Low concentrations of dibromoacetic acid and N-nitrosodimethylamine induce several stimulatory effects in the invertebrate model Caenorhabditis elegans

• Published in: Chemosphere (Oxford) Vol. 124; pp. 122 - 128
• Main Authors: Baberschke, Nora, Steinberg, Christian E.W., Saul, Nadine
• Format: Journal Article
• Language: English
• Published: England Elsevier Ltd 01.04.2015
• Subjects: Acetates - toxicity; Animals; Body Size - drug effects; Caenorhabditis elegans - drug effects; Caenorhabditis elegans - physiology; Dibromoacetic acid; Dimethylnitrosamine - toxicity; Dose-Response Relationship, Drug; Down-regulation; Energy conservation; Energy Metabolism - drug effects; Environmental Pollutants - toxicity; Gene transcription; Genes; Invertebrates; Life history traits; Life span; Longevity - drug effects; Low concentrations; N-nitrosodimethylamine; Stimulatory effects; Stress concentration; Stresses; Toxic; Toxicology; Stimulatory effects; Life history traits; N-nitrosodimethylamine; Dibromoacetic acid; Down-regulation; Gene transcription
• ISSN: 0045-6535; 1879-1298
• DOI: 10.1016/j.chemosphere.2014.12.002

•Dibromoacetic acid and N-nitrosodimethylamine are ubiquitously distributed.•Both are considered toxic and carcinogenic at high concentrations.•Stimulatory effects on C. elegans were detected at relatively low concentrations.•DBAA and NDMA have life-extending effects and increase body length.•The down-regulation of most stress-related genes may indicate an energy saving mode.
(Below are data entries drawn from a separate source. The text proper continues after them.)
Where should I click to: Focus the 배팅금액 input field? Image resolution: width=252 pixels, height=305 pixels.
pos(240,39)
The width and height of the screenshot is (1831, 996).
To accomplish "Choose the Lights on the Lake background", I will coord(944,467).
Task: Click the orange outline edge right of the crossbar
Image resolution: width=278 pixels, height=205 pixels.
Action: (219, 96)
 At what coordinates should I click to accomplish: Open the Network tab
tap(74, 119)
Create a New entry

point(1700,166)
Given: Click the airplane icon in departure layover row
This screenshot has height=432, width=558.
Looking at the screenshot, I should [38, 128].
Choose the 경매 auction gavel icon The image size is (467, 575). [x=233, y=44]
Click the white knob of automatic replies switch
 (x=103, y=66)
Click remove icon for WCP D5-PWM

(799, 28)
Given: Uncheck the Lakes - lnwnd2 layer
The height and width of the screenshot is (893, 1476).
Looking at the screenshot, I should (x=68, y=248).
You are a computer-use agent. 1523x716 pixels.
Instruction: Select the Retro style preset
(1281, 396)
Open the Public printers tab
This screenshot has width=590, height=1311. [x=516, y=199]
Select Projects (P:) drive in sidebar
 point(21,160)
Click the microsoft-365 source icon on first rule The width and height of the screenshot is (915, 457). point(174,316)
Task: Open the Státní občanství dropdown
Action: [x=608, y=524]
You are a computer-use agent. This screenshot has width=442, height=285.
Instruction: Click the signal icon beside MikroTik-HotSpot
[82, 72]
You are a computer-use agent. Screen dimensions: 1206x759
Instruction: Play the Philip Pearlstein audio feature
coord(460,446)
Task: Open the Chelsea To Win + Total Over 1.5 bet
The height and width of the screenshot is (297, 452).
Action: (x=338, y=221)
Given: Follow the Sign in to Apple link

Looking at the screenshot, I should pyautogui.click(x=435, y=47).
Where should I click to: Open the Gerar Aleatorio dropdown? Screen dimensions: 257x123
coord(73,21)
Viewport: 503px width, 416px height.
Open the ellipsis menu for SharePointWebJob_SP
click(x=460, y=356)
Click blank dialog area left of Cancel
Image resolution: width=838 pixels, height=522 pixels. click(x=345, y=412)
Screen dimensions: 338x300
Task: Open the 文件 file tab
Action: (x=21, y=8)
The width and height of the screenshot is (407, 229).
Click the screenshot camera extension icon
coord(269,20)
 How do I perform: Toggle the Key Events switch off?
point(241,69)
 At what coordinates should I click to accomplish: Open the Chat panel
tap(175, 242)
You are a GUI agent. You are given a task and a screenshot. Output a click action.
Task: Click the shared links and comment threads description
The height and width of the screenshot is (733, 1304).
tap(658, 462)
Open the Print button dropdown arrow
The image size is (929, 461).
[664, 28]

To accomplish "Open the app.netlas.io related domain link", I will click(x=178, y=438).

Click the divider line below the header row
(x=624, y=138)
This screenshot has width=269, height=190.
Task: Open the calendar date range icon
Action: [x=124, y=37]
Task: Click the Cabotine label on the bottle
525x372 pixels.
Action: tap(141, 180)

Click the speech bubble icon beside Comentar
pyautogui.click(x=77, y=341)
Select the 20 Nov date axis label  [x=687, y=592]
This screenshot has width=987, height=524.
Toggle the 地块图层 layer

Dibromoacetic acid (DBAA) and N-nitrosodimethylamine (NDMA) have natural and anthropogenic sources and are ubiquitously distributed in the environment. They are classified as toxic and carcinogenetic and various studies have addressed their effects on vertebrates. Furthermore, there is no information about the whole-organism effects at low concentrations or about their impact on invertebrates. Therefore, these compounds were studied with the model invertebrate Caenorhabditis elegans (C. elegans) at relatively low concentrations. Biological tests (life span, reproduction, body size, thermal stress resistance) as well as biochemical (pro- and antioxidative capacity and lipid peroxidation) and biomolecular assays (transcription of stress genes) were performed. None of the applied concentrations showed a toxic potential. Instead, they extended life span and increased the body length. Both xenobiotics did not cause oxidative stress or DNA damages, or acted as endocrine disruptors. The stimulatory effects on C. elegans were most likely not a result of an induced protective stress response. Instead, an ‘energy saving mode’, indicated by the reduced transcription of many stress response genes, could have provided additional resources for longevity and growth. Although both substances are potentially toxic at higher doses, the present study underlines the importance of testing lower concentrations and their impact on invertebrates.